In April 2015, Kalmia Traver (Kalbells, Rubblebucket) had just come out of an intensive 2-month writing retreat with 27 songlets in hand, 10 of which would become Kalbells’ debut album Ten Flowers. Jeremy Malvin (Chrome Sparks) loved what she shared with him then, and the two began regular co-production sessions in his studio in Brooklyn, where classical percussion ensemble So Percussion also worked. Drawing inspiration from the abundance of acoustic sound-makers all around, Jeremy performed marimbas, cactus shakers, and massive bass drums, while Kal layered flute arpeggios, penny whistles, and saxophones through tape echo to make smooth harmonic waves of rainbow velvet layer cake. They pretended to be an orchestra.

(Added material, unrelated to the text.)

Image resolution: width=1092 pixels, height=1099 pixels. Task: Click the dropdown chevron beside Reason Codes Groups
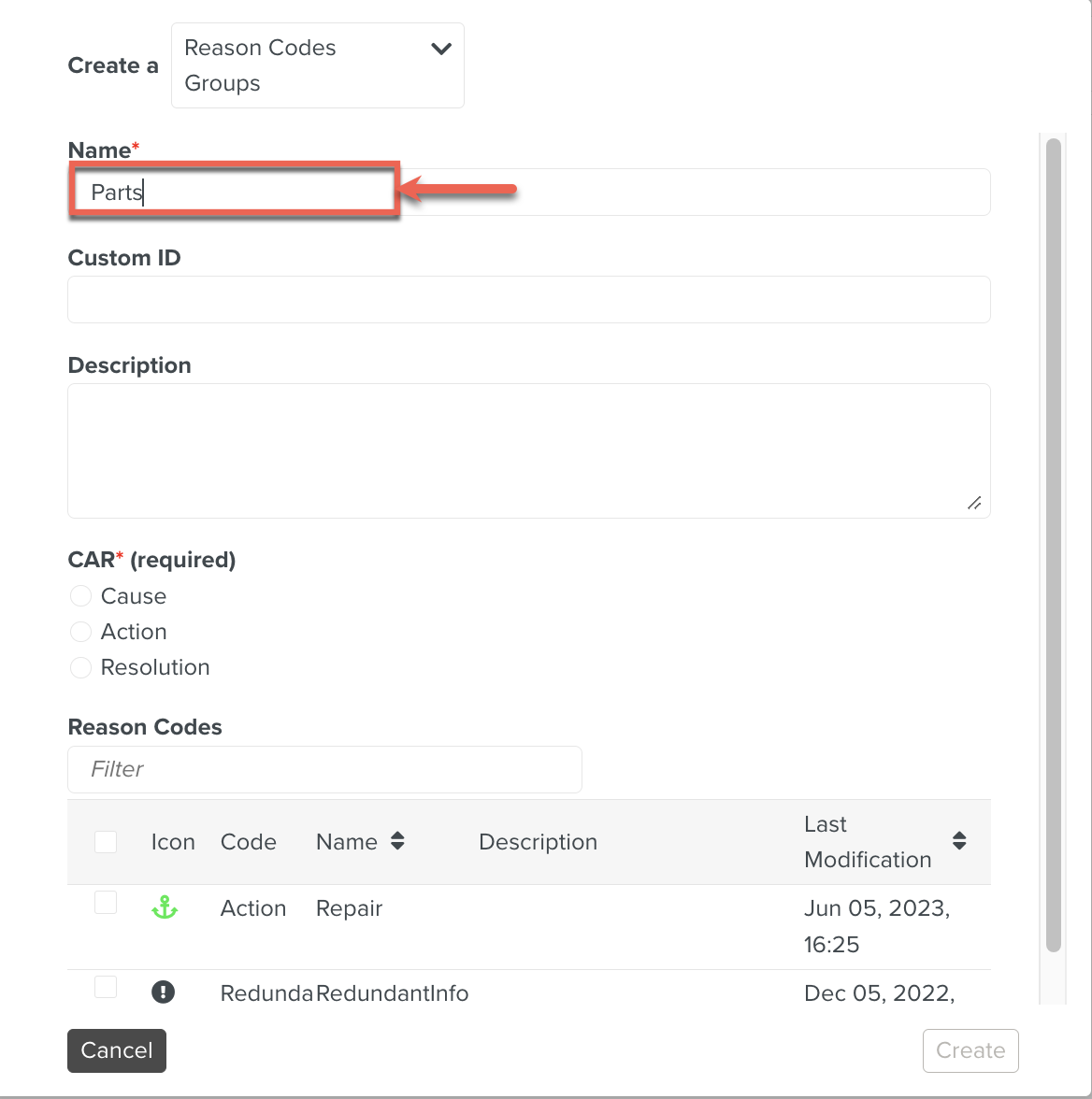pyautogui.click(x=440, y=49)

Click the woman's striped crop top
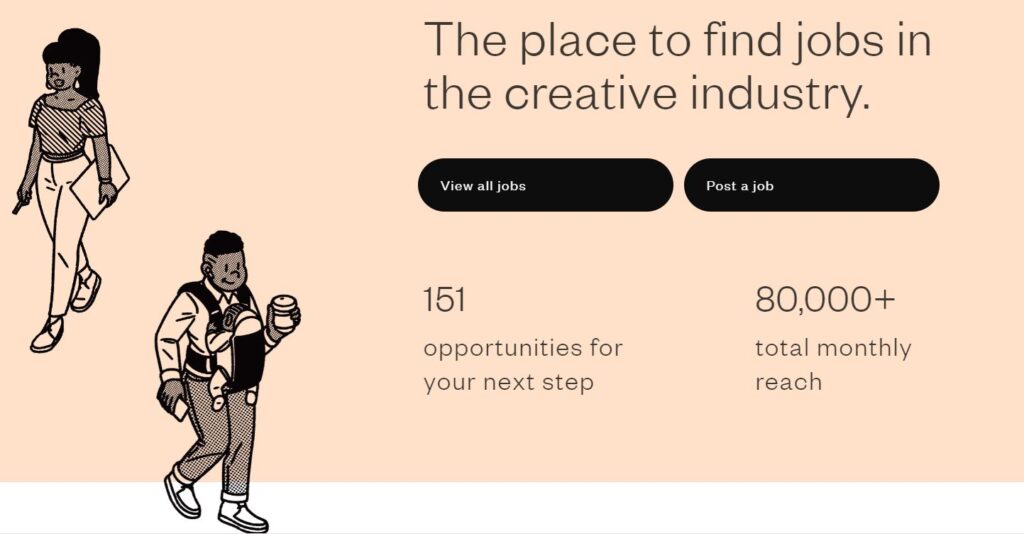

Lyrically, the ‘Mothertime’ EP sees Kal processing themes she has been continually chewing on in the 6-year wake of surviving ovarian cancer and transforming a codependent relationship with her long-time music partner Alex Toth (Rubblebucket, Tōth): resilience, yielding, beckoning creativity, self-exploration, and joy.
“Cool and Bendable” was inspired by a dream in which she held her yet-unborn child, but as Kal finished writing the song in the studio with Jeremy, she realized it was actually about holding herself, a body, a life. “Supple, strong, funny: a person, a being,” she says. “I also think I was celebrating in awe the general aliveness of our world, Earth.” “Mothertime,” is about her mother and their relationship, which she describes as her most cherished learning-grounds. “It’s about the bewildering beauty and uncanniness of the fact that we can keep growing & changing so much, cueing off each other across our two mobius-entwined lifetimes.” The EP’s final two tracks, “Precipice” and “Tremble,” are both about the struggle of being in a codependent relationship: the sadness of neglect, the zing of excitement during a bitter fight, the addictive explosion of energy that feels momentarily gratifying but isn’t ultimately what one is searching for, truly, and the cyclical realization (and perhaps, denial) of harming oneself or others. “It’s something I feel proud to have moved and grown through,” she says, “and I hope writing about it can be a form of revealing the illusion, and healing.”